Purdue Pharma has filed for chapter 11 bankruptcy. The drugmaker is inundated with more than 2,600 lawsuits, many from local and state governments. It's accused of sparking the opioid epidemic by downplaying the level of addictiveness of its drug Oxycontin.
Filing is just one step in its tentative settlement plan. If solidified, it'll lead to several restructuring changes for the company.
The first involves its owner, the Sackler family. According to a statement from the drugmaker, the family would give up its ownership and chip in "a minimum of $3 billion" to plaintiffs over a span of seven years. There could also be another $1.5 billion pending the sale of another drug company owned by the family.
Purdue Pharma would then become a public benefit trust. Any profit it would make off Oxycontin would pay plaintiffs' claims and fund research and development of treatments for addiction and overdoses. The drugmaker said it would also agree to marketing and sales restrictions.

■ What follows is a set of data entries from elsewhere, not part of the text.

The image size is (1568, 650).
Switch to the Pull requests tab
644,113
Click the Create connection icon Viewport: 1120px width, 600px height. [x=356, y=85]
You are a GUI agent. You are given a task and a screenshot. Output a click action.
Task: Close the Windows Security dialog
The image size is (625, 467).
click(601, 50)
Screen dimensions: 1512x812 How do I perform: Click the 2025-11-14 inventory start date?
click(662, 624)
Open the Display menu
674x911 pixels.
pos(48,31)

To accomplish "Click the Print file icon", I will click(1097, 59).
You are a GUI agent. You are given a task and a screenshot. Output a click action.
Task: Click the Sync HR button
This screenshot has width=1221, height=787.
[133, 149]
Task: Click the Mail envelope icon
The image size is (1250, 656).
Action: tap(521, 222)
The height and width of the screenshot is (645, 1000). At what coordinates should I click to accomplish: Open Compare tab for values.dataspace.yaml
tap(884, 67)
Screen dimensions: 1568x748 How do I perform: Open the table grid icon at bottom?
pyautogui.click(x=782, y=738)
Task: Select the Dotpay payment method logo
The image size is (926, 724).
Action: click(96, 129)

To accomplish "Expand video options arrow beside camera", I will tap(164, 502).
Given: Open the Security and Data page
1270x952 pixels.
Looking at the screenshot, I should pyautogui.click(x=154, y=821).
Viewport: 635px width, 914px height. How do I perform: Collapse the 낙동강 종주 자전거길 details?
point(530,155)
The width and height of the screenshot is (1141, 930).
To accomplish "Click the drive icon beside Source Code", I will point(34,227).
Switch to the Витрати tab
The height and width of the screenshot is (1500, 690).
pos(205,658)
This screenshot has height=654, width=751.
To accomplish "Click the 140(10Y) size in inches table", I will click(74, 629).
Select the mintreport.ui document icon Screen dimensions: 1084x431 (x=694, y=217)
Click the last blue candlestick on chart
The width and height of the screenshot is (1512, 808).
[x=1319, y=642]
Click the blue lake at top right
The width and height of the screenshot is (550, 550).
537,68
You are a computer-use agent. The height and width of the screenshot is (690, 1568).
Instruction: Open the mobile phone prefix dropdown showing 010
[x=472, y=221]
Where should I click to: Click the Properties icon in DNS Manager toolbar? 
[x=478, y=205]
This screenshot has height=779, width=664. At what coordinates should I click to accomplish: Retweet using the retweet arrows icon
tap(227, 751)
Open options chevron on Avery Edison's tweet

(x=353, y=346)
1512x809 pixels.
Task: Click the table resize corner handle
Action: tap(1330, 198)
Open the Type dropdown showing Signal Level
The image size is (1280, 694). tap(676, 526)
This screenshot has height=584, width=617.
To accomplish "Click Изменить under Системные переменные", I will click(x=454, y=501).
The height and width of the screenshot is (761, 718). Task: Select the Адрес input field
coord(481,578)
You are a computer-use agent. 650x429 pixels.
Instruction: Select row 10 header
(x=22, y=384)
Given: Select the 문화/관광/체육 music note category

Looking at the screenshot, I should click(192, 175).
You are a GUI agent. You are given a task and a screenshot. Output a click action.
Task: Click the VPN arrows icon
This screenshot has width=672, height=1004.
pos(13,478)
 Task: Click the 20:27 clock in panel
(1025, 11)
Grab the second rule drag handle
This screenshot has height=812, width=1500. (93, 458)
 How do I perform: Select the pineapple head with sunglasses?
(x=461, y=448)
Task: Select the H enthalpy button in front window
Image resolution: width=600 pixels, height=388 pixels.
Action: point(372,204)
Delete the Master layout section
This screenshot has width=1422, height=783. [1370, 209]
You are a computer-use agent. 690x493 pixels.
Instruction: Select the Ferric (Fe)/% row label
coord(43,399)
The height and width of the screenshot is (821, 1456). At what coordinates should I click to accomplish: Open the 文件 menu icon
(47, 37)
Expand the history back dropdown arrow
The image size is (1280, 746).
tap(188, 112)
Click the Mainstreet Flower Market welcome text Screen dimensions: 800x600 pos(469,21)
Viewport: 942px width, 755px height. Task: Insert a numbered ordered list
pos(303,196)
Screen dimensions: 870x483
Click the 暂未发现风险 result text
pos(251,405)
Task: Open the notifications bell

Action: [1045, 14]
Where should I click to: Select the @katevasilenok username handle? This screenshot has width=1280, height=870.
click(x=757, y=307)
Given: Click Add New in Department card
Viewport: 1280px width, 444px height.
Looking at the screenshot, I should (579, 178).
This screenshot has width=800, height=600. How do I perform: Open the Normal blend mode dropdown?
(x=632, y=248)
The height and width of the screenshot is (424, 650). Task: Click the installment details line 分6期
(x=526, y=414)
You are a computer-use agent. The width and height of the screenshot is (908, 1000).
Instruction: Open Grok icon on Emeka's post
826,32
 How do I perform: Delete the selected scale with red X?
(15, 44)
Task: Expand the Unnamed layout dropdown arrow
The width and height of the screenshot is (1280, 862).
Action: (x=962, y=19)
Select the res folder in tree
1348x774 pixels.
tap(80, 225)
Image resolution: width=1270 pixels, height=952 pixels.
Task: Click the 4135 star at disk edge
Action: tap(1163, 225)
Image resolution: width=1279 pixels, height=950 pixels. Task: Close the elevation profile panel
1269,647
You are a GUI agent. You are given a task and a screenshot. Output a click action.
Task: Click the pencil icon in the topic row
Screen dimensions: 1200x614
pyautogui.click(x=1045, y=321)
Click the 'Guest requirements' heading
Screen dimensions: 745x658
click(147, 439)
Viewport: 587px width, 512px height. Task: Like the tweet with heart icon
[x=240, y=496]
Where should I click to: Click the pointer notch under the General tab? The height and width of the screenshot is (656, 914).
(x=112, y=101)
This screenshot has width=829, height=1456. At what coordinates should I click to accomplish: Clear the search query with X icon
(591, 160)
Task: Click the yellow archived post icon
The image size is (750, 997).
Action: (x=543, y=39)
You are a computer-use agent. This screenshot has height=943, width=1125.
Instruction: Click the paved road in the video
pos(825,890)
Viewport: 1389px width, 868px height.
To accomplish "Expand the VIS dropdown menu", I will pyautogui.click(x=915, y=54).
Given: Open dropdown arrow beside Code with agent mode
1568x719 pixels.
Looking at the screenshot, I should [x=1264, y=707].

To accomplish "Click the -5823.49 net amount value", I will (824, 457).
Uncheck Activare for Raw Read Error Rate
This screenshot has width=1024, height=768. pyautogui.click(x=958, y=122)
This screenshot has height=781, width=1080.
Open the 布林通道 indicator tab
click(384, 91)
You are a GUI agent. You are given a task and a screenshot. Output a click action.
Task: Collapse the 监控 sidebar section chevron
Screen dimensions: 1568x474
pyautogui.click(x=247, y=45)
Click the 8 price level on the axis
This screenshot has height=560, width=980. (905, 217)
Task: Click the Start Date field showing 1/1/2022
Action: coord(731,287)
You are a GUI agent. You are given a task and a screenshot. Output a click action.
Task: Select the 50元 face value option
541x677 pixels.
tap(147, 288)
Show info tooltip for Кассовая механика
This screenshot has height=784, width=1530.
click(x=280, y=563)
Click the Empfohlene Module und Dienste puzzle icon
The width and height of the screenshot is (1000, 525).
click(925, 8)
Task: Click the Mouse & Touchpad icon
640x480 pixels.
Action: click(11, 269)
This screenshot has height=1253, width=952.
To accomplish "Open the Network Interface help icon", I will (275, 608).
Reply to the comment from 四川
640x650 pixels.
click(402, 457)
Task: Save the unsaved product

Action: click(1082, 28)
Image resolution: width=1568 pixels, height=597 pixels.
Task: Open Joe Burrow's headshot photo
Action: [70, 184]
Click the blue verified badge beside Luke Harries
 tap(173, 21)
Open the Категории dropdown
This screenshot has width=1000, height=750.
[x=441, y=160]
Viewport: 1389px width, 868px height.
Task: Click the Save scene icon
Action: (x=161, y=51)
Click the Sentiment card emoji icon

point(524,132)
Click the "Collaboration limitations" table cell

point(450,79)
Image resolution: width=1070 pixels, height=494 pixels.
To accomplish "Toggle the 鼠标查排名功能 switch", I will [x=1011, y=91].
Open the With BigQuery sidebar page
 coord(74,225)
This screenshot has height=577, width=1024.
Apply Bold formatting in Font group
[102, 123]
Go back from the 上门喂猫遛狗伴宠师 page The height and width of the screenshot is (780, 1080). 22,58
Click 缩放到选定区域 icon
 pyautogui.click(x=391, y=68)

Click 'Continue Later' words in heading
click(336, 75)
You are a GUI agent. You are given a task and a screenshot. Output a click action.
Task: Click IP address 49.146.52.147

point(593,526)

Restructuring would free up around $10 billion for Purdue Pharma to address the opioid crisis, according to the statement.
But 26 states aren't settling anytime soon. They argue the plan cuts the Sacklers some slack by allowing Purdue Pharma to pay off some lawsuits rather than the family itself. This comes days after the New York attorney general's office discovered roughly $1 billion in wire transfers by the Sackler family, according to a court filing.
Twenty-four states have agreed to the settlement, mainly citing a desire to end expensive litigation and start addressing the opioid epidemic. The split for or against the settlement is bound to complicate Purdue Pharma's bankruptcy process, setting the stage for a unique case.